Can it design and implement a plutonium electric fuel cell with a 24,000 year half life? We have yet to witness it. Can it automate Farming and Agriculture? These are the real questions. #Born-Crusty
blocking access to a site because you don't enable javascript is diabolical
Damn. I came up with a hypothetical "System 3" last year! I didn't find AI very helpful in that regard though.
Current status: partially solved.
Problem: System 2 is supposed to be rational, but I found this to be far from the case. Massive unnecessary suffering.
Solution (WIP): Ask: What is the goal? What are my assumptions? Is there anything I am missing?
--
So, I repeatedly found myself getting into lots of trouble due to unquestioned assumptions. System 2 is supposed to be rational, but I found this to be far from the case.
So I tried inventing an "actually rational system" that I could "operate manually", or with a little help. I called it System 3, a system where you use a Thinking Tool to help you think more effectively.
Initial attempt was a "rational LLM prompt", but these mostly devolve into unhelpful nitpicking. (Maybe it's solvable, but I didn't get very far.)
Then I realized, wouldn't you get better results with a bunch of questions on pen and paper? Guided writing exercises?
So here are my attempts so far:
reflect.py - https://gist.github.com/a-n-d-a-i/d54bc03b0ceeb06b4cd61ed173...
unstuck.py - https://gist.github.com/a-n-d-a-i/d54bc03b0ceeb06b4cd61ed173...
--
I'm not sure what's a good way to get yourself "out of a rut" in terms of thinking about a problem. It seems like the longer you've thought about it, the less likely you are to explore beyond the confines of the "known" (i.e. your probably dodgy/incomplete assumptions).
I haven't solved System 3 yet, but a few months later found myself in an even more harrowing situation which could have been avoided if I had a System 3.
The solution turned out to be trivial, but I missed it for weeks... In this case, I had incorrectly named the project, and thus doomed it to limbo. Turns out naming things is just as important in real life as it is in programming!

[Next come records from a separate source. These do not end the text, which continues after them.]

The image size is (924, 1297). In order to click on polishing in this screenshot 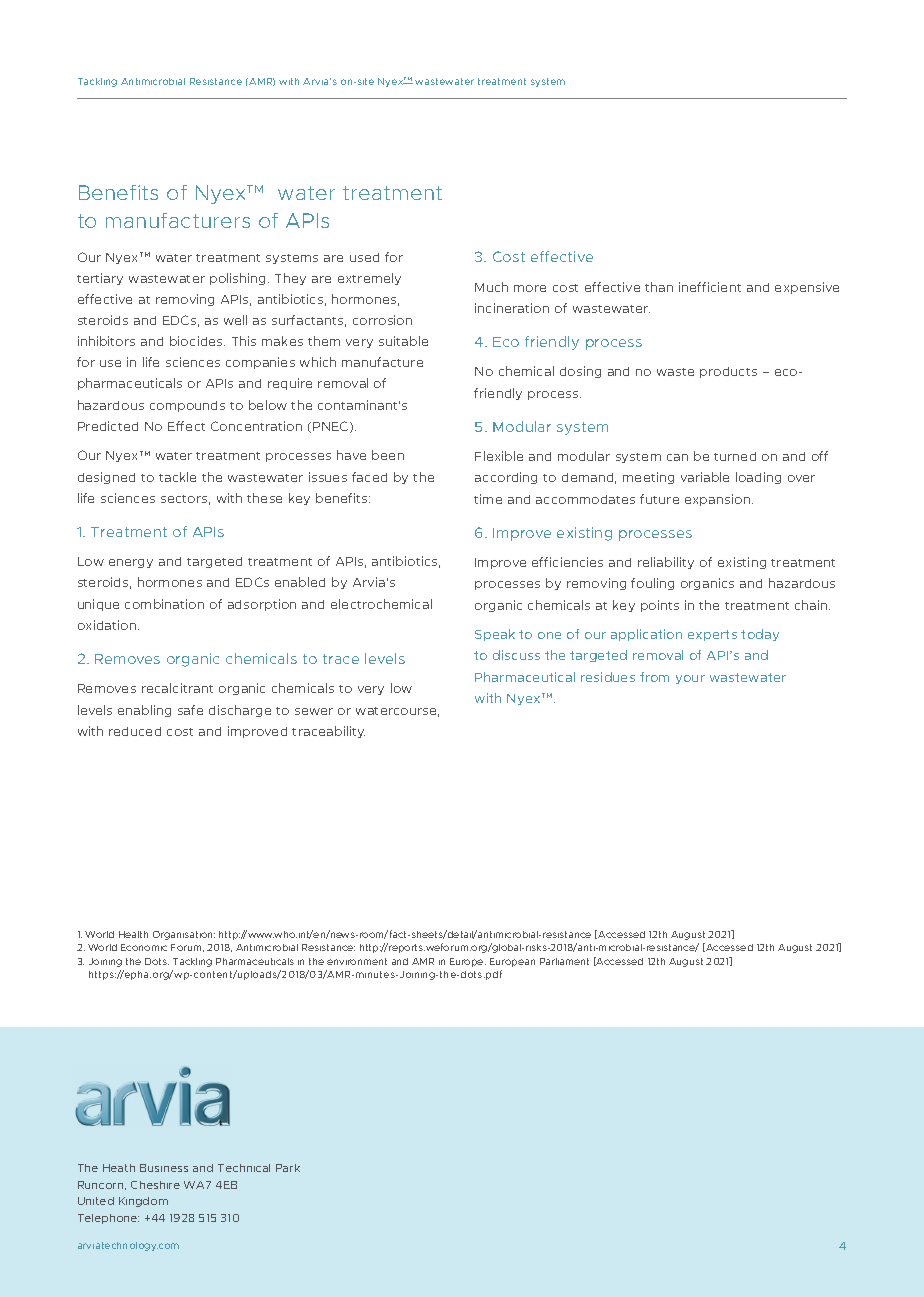, I will do `click(239, 279)`.
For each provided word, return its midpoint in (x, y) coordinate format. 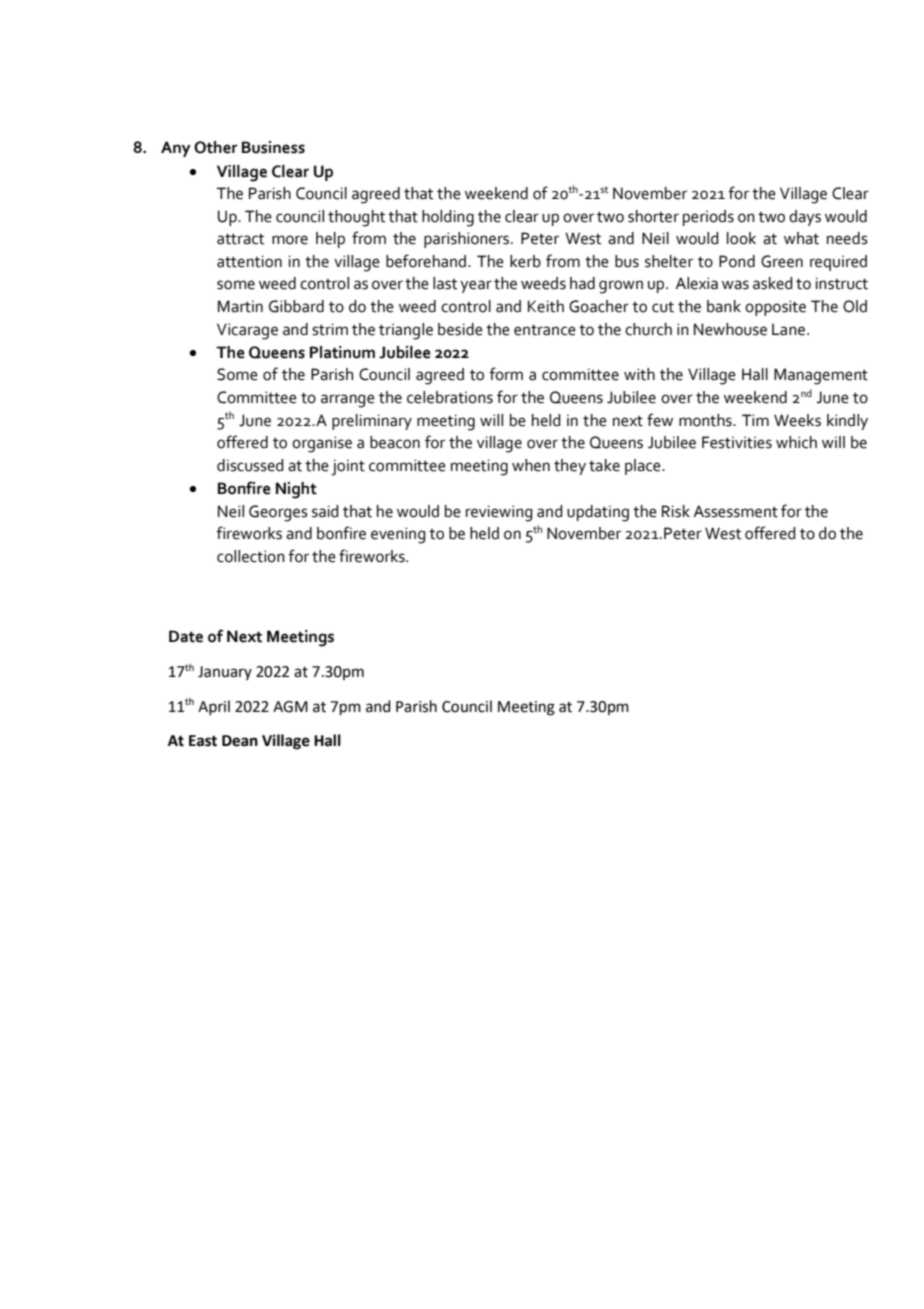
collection (251, 556)
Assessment (735, 511)
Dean (240, 741)
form (506, 374)
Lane (790, 329)
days (805, 218)
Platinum (342, 352)
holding (448, 218)
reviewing (499, 513)
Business (273, 147)
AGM (290, 707)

So I joked "if being pedantic didn't solve the problem, you weren't being pedantic enough." But it's not a joke! It's about clear thinking. (The negative aspect of pedantry is inappropriate communication. But the positive aspect is "seeing the situation clearly", which is obviously the part you want to keep!)

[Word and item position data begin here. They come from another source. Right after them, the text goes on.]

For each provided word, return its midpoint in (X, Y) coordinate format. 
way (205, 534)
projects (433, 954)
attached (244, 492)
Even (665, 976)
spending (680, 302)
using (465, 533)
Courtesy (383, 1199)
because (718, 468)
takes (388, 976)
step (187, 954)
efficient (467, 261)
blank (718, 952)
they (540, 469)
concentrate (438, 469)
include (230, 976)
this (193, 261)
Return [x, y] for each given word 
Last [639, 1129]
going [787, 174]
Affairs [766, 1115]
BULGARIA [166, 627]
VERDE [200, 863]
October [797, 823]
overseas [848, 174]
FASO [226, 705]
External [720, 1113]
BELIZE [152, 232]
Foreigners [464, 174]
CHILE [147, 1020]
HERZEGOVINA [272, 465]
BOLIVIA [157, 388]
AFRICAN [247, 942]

"Time pressure (Study 2) and per-item incentives and feedback (Study 3) shifted baseline performance but did not eliminate this pattern: when accurate, AI buffered time-pressure costs and amplified incentive gains; when faulty, it consistently reduced accuracy regardless of situational moderators."
I LOLed.
Have been curious what it could look like (and whether it might be an interesting new type of “post” people make) if readers could see the human prompts and pivots and steering of the LLM inline within the final polished AI output.